● EXERCISE AIM
Each line that contains the word "agent" is to be copied from the records below.

● MATERIAL PROVIDED
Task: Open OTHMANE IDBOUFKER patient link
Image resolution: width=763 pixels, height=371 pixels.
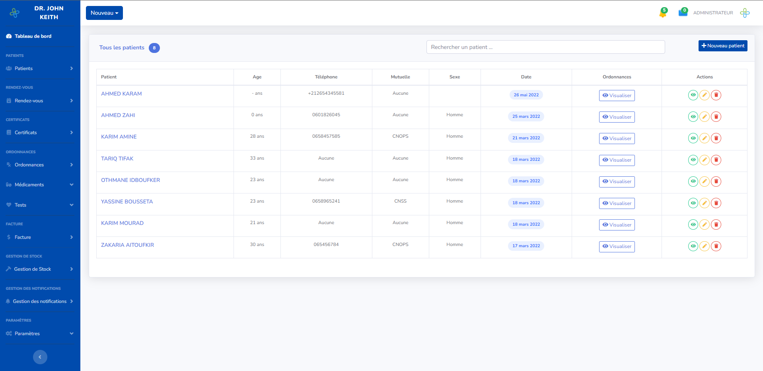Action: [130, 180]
--
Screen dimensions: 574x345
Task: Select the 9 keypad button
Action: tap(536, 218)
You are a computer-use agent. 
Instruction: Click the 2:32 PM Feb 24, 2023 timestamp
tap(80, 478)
--
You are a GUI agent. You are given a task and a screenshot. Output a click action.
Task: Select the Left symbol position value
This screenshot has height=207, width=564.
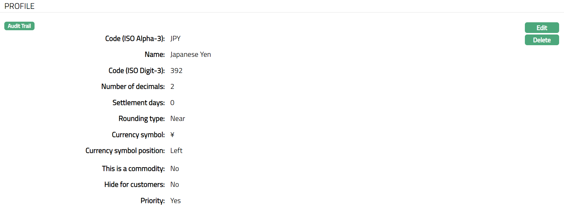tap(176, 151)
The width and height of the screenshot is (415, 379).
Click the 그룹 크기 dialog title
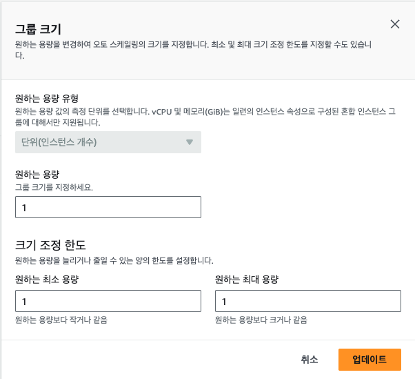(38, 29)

● EXERCISE RESULT
You are a computer-use agent. 
You are a GUI agent. You are given a task and a screenshot. Output a click action.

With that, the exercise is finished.